───── Given records
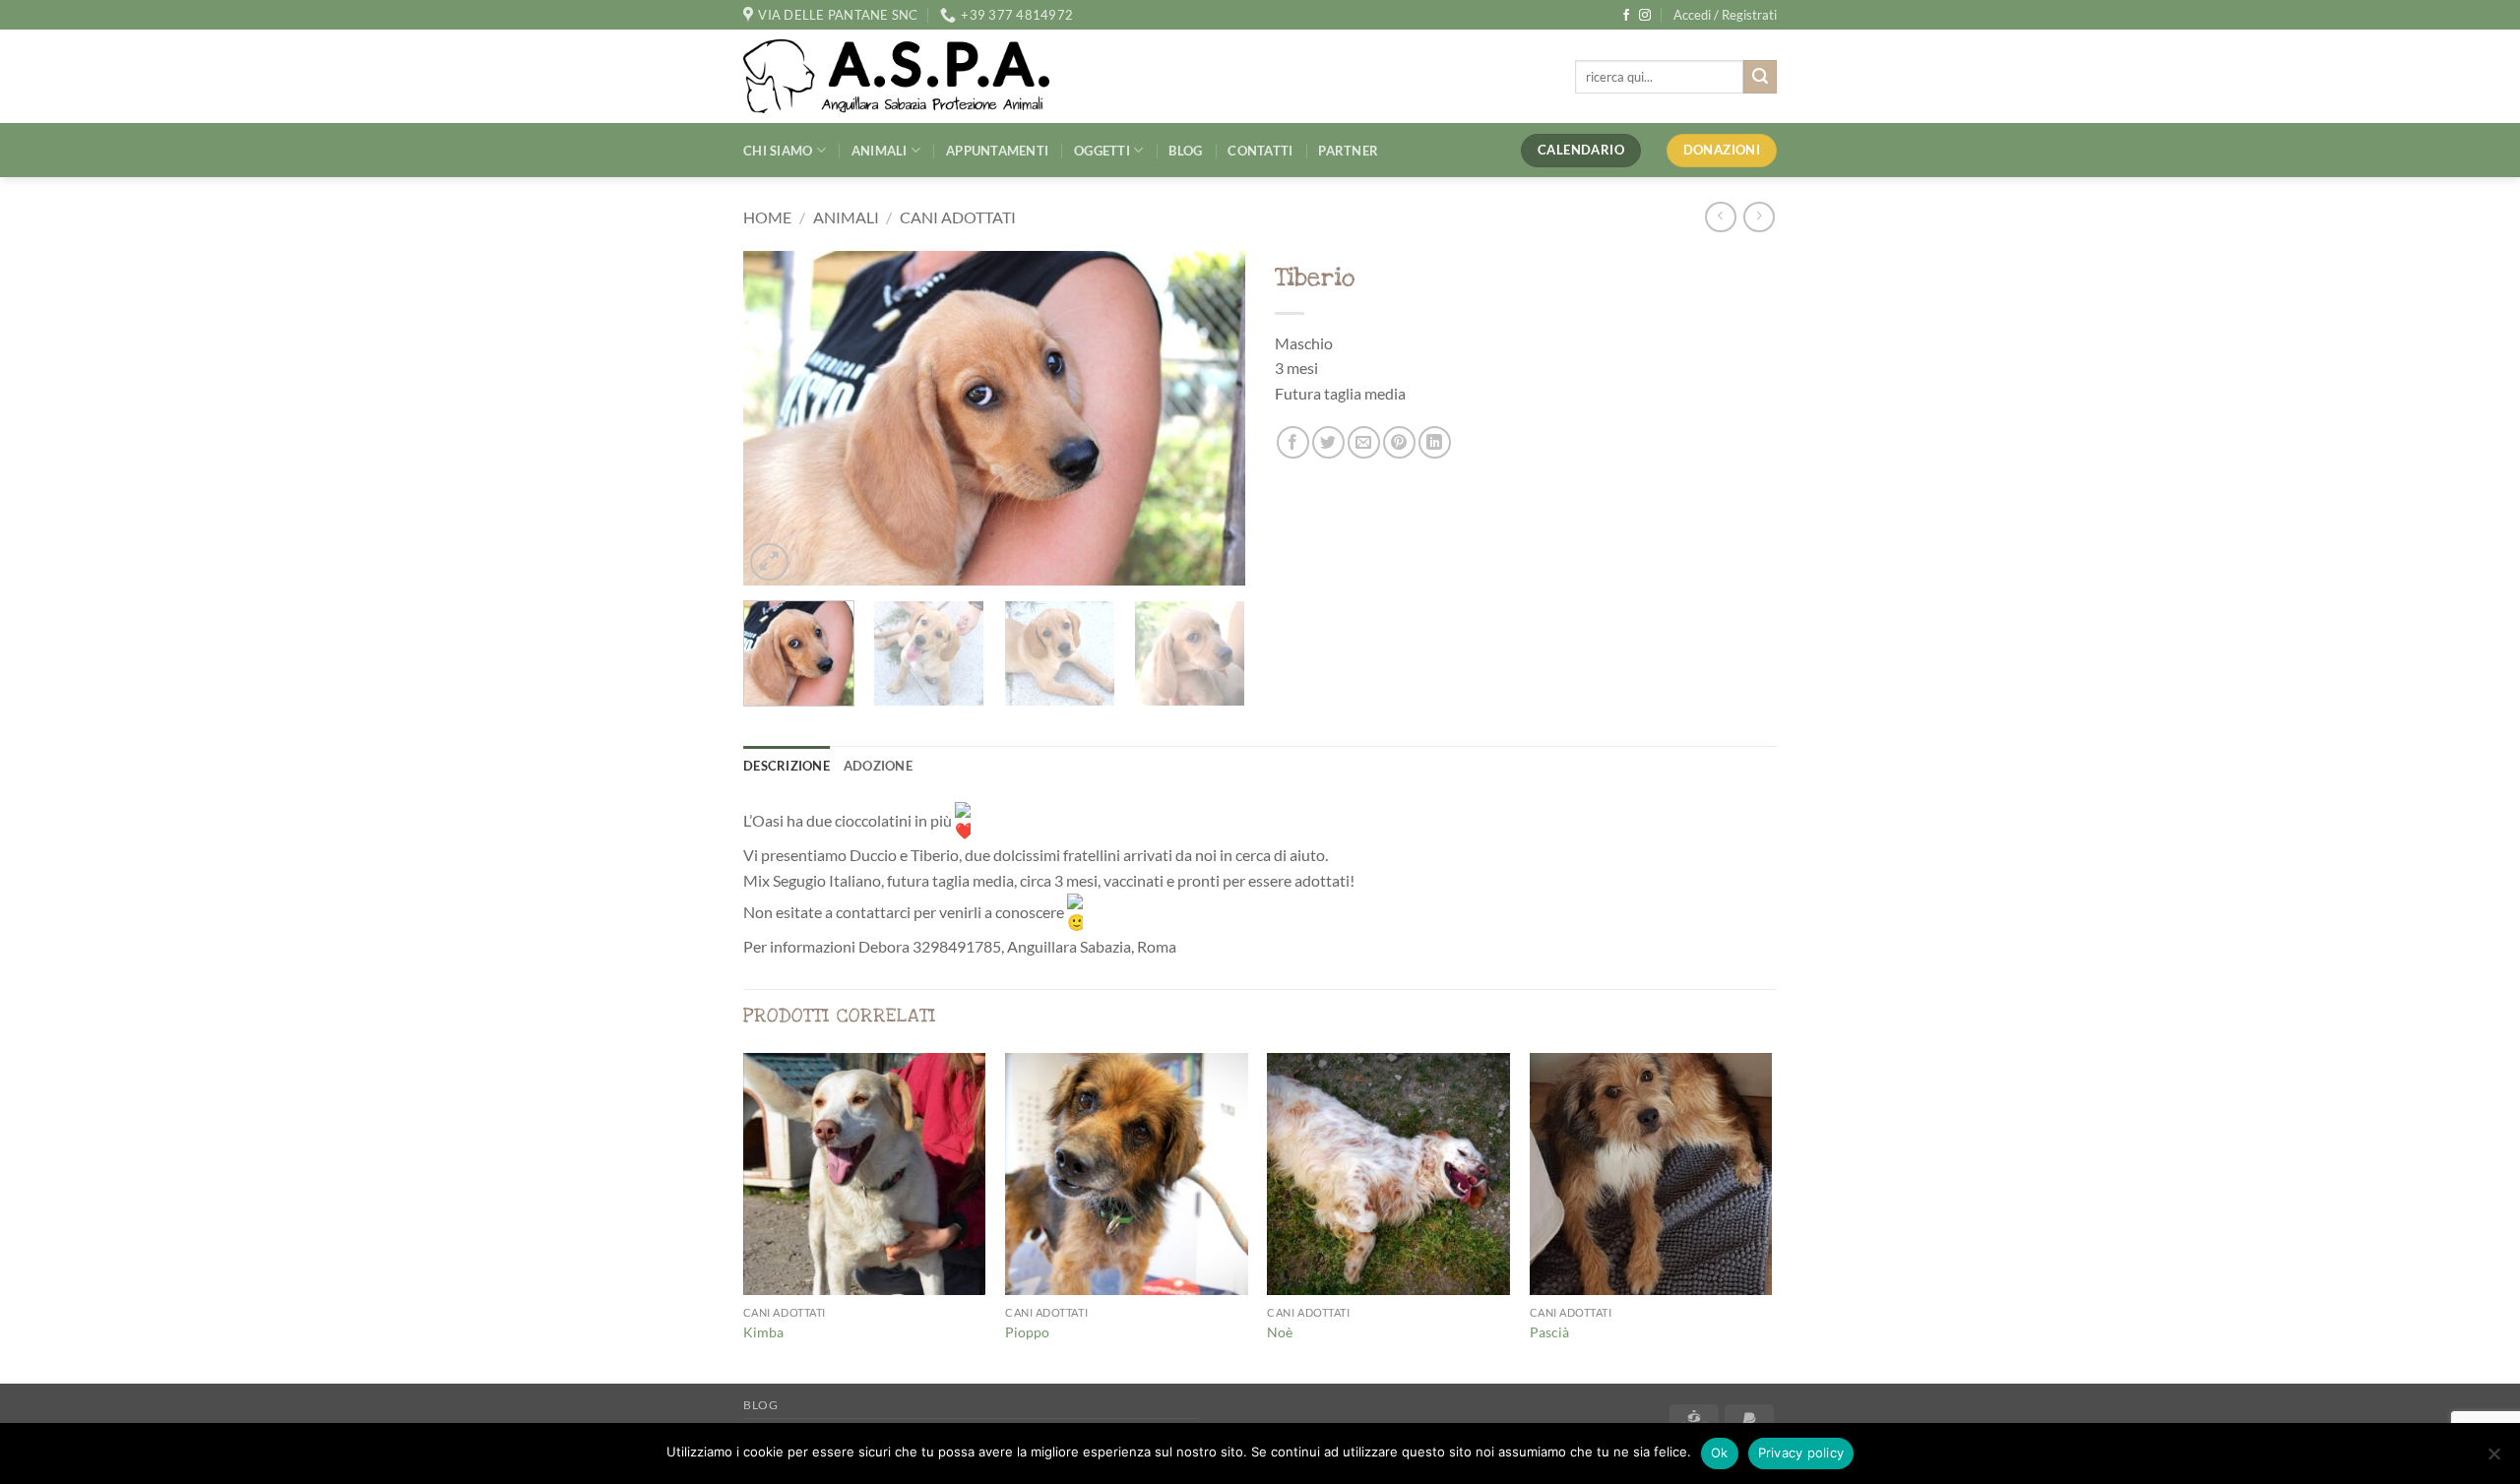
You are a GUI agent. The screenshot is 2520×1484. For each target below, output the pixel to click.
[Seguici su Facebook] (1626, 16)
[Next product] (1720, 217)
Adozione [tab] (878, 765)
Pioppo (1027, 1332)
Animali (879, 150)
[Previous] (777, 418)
──────────
* [Required action]: With the pictures excluded, the records are to be reproduced exactly.

* [Written response]:
You are a GUI agent. The screenshot is 2520×1484. For each target below, output the pixel to click.
[Seguici su Facebook] (1626, 16)
[Next product] (1720, 217)
Adozione [tab] (878, 765)
Pioppo (1027, 1332)
Animali (879, 150)
[Previous] (777, 418)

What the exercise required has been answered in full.